- Opening Delimiter -

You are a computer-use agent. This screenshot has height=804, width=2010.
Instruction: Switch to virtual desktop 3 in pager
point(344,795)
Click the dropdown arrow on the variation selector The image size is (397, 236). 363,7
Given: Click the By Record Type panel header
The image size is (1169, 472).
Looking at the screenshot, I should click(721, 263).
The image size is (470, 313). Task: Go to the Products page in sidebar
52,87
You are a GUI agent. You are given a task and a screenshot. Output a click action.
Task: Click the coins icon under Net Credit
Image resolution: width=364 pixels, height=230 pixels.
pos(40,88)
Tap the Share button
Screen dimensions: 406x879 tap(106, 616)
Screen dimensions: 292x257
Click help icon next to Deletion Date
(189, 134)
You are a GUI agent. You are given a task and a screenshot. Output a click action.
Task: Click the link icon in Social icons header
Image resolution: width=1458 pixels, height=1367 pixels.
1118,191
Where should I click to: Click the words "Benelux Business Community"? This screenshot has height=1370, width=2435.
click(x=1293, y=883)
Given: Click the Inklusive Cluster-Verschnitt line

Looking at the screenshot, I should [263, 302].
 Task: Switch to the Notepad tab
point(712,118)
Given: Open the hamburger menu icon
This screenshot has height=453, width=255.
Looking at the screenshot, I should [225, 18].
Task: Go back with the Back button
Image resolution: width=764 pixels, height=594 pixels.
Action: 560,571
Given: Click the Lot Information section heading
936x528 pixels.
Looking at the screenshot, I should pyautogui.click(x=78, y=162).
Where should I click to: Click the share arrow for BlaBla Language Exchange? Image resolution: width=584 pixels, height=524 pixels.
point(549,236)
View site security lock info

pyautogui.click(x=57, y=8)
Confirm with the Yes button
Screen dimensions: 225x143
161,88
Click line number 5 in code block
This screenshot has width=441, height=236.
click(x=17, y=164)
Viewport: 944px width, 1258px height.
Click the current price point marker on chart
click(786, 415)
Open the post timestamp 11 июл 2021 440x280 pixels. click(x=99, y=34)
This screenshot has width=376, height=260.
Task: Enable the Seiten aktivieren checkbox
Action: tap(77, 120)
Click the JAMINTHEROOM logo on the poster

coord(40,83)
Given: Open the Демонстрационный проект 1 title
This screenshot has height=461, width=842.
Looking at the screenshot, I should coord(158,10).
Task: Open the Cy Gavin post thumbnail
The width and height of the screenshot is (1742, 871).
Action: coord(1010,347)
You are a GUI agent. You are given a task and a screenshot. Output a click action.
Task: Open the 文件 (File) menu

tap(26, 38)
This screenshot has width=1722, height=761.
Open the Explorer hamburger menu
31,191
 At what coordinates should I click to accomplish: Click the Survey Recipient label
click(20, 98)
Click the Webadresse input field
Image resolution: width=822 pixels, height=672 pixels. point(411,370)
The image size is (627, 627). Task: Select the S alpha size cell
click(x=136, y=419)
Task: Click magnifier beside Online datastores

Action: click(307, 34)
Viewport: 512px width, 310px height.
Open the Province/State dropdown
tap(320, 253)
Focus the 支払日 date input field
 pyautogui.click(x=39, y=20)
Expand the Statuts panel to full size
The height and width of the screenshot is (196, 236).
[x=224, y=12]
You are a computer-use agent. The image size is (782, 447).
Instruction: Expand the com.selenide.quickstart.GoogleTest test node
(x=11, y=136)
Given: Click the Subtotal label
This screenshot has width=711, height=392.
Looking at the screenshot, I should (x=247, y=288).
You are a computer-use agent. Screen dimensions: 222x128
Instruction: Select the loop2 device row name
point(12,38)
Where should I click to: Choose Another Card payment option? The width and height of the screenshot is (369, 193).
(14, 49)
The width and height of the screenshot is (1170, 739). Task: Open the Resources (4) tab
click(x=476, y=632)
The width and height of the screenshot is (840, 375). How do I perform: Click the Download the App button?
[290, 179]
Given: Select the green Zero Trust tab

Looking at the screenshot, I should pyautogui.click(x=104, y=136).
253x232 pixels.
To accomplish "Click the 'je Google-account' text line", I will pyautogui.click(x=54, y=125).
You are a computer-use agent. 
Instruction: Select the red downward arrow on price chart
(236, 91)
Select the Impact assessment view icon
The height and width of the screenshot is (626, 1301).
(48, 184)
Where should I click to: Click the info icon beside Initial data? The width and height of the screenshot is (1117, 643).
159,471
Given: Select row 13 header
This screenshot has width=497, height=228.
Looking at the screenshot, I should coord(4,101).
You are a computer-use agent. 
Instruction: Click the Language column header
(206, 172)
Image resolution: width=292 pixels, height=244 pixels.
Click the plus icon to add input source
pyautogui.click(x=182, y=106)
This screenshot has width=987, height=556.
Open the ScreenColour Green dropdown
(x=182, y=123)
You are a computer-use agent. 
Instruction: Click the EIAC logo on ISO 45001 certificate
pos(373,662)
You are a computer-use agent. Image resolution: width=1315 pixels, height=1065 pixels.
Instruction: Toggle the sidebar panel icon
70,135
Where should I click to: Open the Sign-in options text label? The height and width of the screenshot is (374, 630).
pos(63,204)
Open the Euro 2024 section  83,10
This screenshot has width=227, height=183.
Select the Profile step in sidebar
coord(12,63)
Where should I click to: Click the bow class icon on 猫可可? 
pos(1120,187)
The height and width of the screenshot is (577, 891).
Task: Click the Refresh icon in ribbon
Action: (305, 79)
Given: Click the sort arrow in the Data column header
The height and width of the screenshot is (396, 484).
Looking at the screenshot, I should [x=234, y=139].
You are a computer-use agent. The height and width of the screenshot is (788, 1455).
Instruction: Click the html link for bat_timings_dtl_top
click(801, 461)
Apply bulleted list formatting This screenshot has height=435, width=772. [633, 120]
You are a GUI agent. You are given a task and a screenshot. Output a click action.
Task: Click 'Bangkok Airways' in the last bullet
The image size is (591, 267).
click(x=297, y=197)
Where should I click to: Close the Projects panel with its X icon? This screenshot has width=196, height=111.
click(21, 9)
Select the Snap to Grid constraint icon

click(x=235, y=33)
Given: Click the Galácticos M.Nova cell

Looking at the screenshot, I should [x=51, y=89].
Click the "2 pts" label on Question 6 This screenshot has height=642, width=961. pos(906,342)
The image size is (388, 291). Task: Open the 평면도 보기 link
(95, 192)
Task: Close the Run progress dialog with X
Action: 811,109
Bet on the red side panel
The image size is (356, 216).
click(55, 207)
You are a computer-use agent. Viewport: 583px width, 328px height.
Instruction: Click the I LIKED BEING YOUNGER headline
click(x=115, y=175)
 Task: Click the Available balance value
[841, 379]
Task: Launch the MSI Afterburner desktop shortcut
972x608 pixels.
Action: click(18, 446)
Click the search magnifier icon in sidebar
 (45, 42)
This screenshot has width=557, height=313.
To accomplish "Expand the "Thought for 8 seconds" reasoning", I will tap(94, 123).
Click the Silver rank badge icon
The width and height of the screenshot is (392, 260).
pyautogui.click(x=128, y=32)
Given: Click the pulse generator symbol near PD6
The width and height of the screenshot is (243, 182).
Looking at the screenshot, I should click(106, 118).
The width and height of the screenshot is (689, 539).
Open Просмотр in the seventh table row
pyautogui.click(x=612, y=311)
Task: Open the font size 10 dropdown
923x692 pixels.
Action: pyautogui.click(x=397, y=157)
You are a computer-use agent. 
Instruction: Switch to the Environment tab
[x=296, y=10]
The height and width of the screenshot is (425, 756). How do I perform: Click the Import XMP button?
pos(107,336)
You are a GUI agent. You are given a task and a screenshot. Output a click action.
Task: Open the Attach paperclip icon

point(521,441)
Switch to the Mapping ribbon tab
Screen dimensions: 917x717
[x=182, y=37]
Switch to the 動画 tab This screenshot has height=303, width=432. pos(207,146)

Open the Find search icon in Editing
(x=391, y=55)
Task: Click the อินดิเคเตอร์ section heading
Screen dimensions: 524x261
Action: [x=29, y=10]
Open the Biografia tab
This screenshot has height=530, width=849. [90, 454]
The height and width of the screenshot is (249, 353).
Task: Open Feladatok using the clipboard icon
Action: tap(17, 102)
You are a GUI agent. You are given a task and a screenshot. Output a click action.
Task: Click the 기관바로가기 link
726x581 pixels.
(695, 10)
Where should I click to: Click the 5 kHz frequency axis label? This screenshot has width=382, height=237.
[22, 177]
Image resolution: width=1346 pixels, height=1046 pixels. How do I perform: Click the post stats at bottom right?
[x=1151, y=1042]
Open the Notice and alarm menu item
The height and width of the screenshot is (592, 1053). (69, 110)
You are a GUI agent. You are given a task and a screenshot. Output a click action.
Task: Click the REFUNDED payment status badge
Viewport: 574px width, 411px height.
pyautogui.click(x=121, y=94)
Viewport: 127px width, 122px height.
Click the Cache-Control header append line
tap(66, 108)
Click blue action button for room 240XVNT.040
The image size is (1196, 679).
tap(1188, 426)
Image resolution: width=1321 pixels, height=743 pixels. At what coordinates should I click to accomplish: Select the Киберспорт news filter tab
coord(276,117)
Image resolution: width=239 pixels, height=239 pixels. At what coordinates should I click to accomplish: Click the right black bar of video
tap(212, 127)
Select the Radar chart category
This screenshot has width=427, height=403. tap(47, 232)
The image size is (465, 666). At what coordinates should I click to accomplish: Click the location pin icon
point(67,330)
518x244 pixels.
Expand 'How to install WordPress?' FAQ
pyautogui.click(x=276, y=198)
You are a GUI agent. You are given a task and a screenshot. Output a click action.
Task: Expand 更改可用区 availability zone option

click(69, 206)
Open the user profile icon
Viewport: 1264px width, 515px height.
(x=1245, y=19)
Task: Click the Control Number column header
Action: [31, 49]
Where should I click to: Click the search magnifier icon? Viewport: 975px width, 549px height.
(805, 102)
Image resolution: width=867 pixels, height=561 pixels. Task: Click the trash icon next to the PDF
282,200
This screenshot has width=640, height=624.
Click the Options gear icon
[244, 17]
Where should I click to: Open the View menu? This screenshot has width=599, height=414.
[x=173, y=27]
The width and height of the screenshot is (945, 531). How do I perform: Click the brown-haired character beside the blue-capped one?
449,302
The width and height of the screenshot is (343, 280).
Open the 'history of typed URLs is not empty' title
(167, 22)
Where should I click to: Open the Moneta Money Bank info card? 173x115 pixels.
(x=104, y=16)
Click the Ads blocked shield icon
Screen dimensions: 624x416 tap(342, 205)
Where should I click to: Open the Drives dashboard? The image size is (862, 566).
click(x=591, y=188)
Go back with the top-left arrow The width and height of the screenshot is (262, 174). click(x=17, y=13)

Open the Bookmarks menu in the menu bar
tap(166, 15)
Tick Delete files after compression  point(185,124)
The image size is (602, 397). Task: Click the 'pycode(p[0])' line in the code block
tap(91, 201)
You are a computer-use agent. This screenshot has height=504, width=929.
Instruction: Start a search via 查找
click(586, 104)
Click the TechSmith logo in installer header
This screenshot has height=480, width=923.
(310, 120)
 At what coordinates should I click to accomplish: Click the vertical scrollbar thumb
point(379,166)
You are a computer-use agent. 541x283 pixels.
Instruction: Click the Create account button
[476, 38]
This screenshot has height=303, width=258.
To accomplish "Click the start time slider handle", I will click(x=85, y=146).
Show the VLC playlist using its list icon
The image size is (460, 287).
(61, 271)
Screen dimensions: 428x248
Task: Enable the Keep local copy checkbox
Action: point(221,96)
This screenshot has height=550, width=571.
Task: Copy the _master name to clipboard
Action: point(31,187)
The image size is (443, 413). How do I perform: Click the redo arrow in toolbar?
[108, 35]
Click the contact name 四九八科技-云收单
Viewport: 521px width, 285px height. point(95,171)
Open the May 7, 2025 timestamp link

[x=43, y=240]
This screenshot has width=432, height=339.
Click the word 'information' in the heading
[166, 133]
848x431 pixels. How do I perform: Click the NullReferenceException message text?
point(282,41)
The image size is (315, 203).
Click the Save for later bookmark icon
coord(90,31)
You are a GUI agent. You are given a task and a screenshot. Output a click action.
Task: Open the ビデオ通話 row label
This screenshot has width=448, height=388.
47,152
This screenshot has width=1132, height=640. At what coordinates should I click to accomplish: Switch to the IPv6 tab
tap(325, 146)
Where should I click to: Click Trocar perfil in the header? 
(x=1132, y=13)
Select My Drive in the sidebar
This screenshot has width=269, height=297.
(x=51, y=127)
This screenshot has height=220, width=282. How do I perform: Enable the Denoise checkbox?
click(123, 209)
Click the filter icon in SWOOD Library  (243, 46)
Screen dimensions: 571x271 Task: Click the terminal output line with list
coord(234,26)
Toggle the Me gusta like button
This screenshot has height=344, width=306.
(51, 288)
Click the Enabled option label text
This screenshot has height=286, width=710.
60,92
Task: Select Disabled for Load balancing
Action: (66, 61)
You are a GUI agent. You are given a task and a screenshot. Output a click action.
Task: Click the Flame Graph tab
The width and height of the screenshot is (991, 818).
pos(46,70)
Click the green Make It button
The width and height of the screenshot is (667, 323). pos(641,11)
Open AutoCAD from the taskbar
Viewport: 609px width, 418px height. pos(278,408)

- Closing Delimiter -

> **EXERCISE DIRECTIONS**
Look above for the line with "You are a computer-use agent. 541x283 pixels." and the line with "Show the VLC playlist using its list icon". Retype those two lines and every line between them exactly, adding nothing.

> **SOLUTION TO THE PROBLEM**
You are a computer-use agent. 541x283 pixels.
Instruction: Click the Create account button
[476, 38]
This screenshot has height=303, width=258.
To accomplish "Click the start time slider handle", I will click(x=85, y=146).
Show the VLC playlist using its list icon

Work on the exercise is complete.